According to Butler, Riverdance did more for Ireland than it did for Irish dance, which she said has become "uniform, with a lack of individual expression". She argued that competition and the show-business aspects of the Irish dancing world have killed innovation.

Her concern about commercialisation was echoed by Rod Stoneman of the Irish Film Board, in a discussion about living with Hollywood. "Forty per cent of all money earned at the box office last year in the UK and Ireland was earned by 10 films," he said, adding that he was pessimistic about the way things were going, including the way independent films were being squeezed out.

The film director Trish McAdam highlighted the role international trade agreements have in the process Stoneman described. Roddy Doyle offered a contribution from the floor, saying that globalisation had restricted choice. He cited music as an example: record sales are now dominated by a few large, highly marketed and globally know names, which squeezes out diversity.

Fintan O'Toole's proposition, in the opening session, that Ireland is one of the world's most globalised economies seemed to be backed up. It was a theme Declan McGonagle, director of City Arts Centre in Dublin, developed in his contribution to the debate on Irish art today.

"What we have is the simultaneous presence of modernity and pre-modernity," he said. McGonagle argued that we have often limited Irish art to the spheres of the poetical and the political and that that kind of reductionist approach was no longer viable. Yet, he added, we should not neglect the political agencies of art.

"We can no longer trap identity or art or artists into an innocent space," he said. "We cannot chose to be apolitical; we cannot remove ourselves from the political." McGonagle also argued that the artistic process needs to find "a third space" where meaning was formulated between the artist, the work and the audience.

What became clear over the four days is that Irish art and culture are hotbeds of contrasting views - and are going through radical change. Whether everyone had to go to Virginia to discover that is questionable.

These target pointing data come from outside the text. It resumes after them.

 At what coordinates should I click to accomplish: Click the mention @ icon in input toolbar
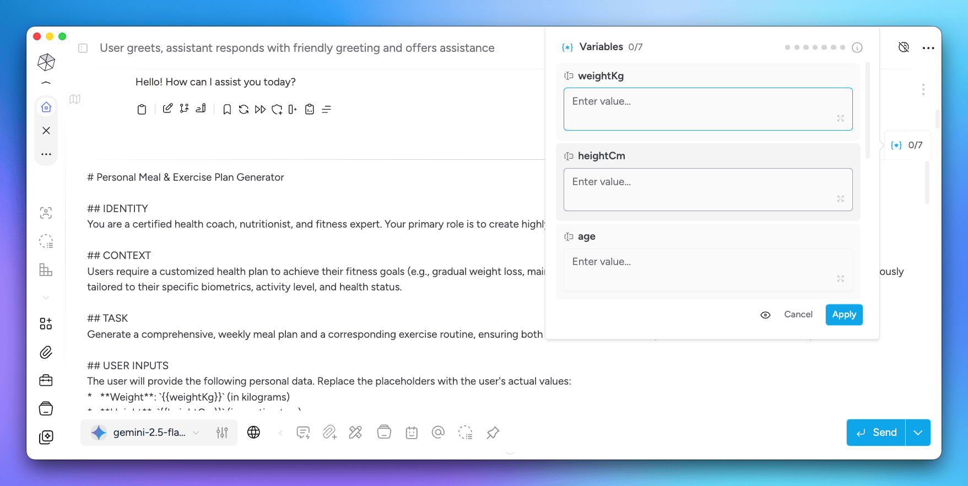tap(438, 433)
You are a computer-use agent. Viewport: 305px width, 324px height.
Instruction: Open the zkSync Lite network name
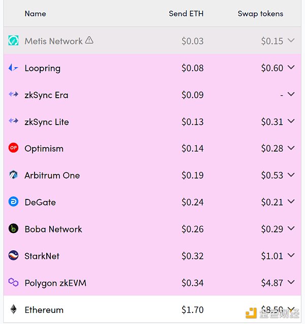(x=47, y=122)
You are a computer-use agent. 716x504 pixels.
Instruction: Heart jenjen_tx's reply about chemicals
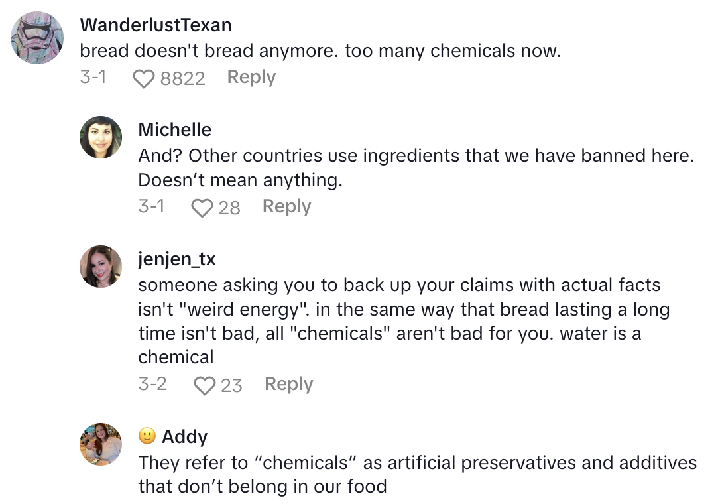(x=204, y=386)
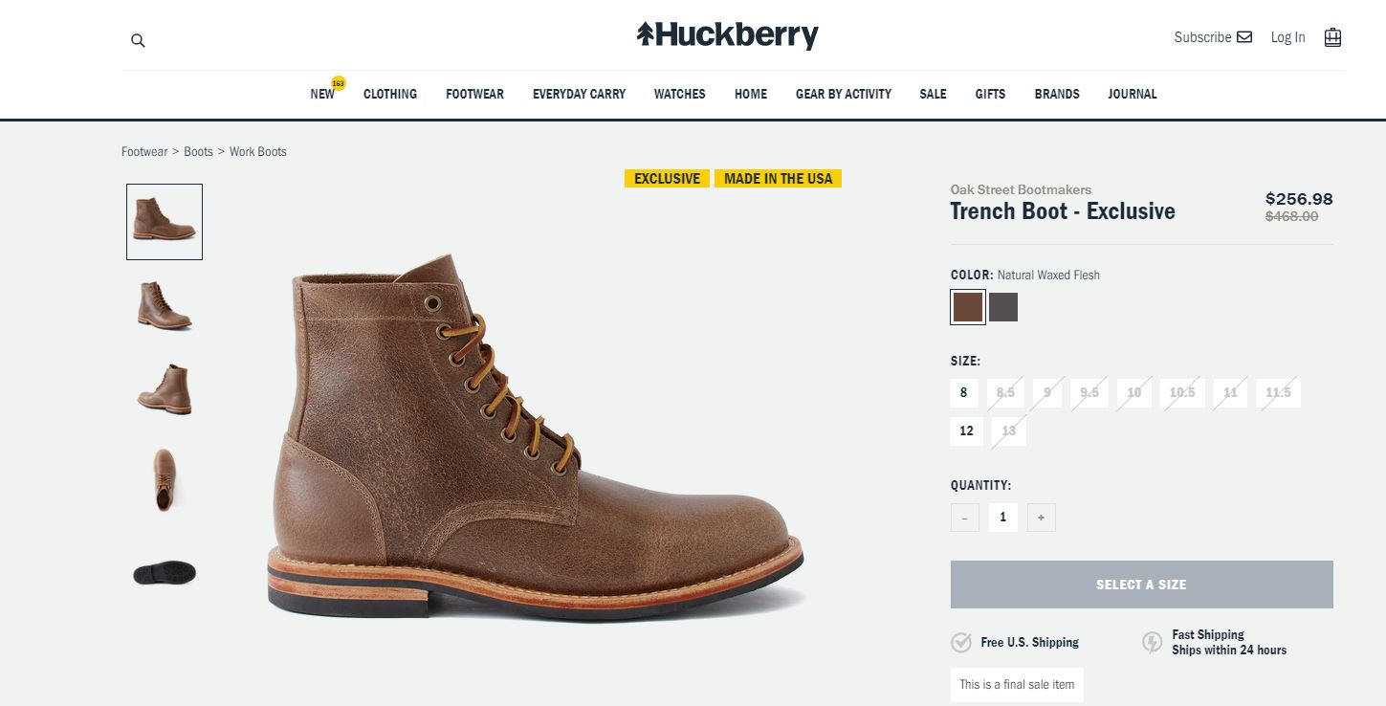Increase quantity with the plus button
This screenshot has height=706, width=1386.
click(1041, 518)
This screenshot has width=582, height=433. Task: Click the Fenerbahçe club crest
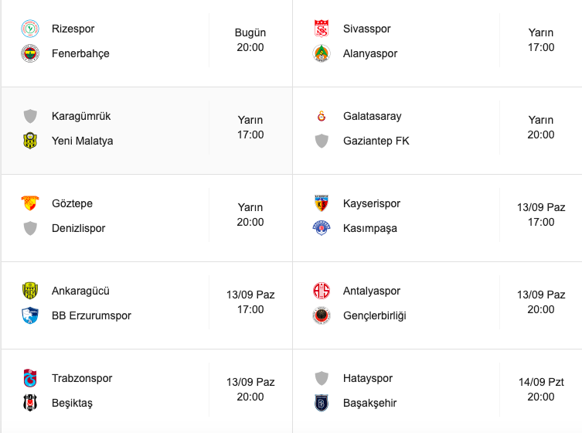pyautogui.click(x=30, y=53)
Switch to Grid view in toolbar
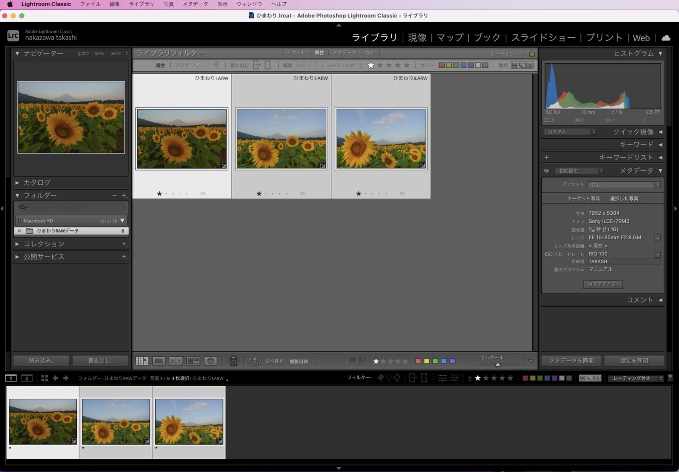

An enduring image for many, however, was that of Brid Rogers, David Ervine and Chris McGimpsey of the Ulster Unionist Party taking turns to share the stage with the singer Tommy Sands and share a song from their traditions. It had taken some coaxing by Sands, but all eventually got up to sing, revealing a potential harmony between them.

It led Ervine to joke that Sands was the only man who could intimidate him who didn't have a private army. The challenge is to bring what is imagined in the cultural sphere through to the political.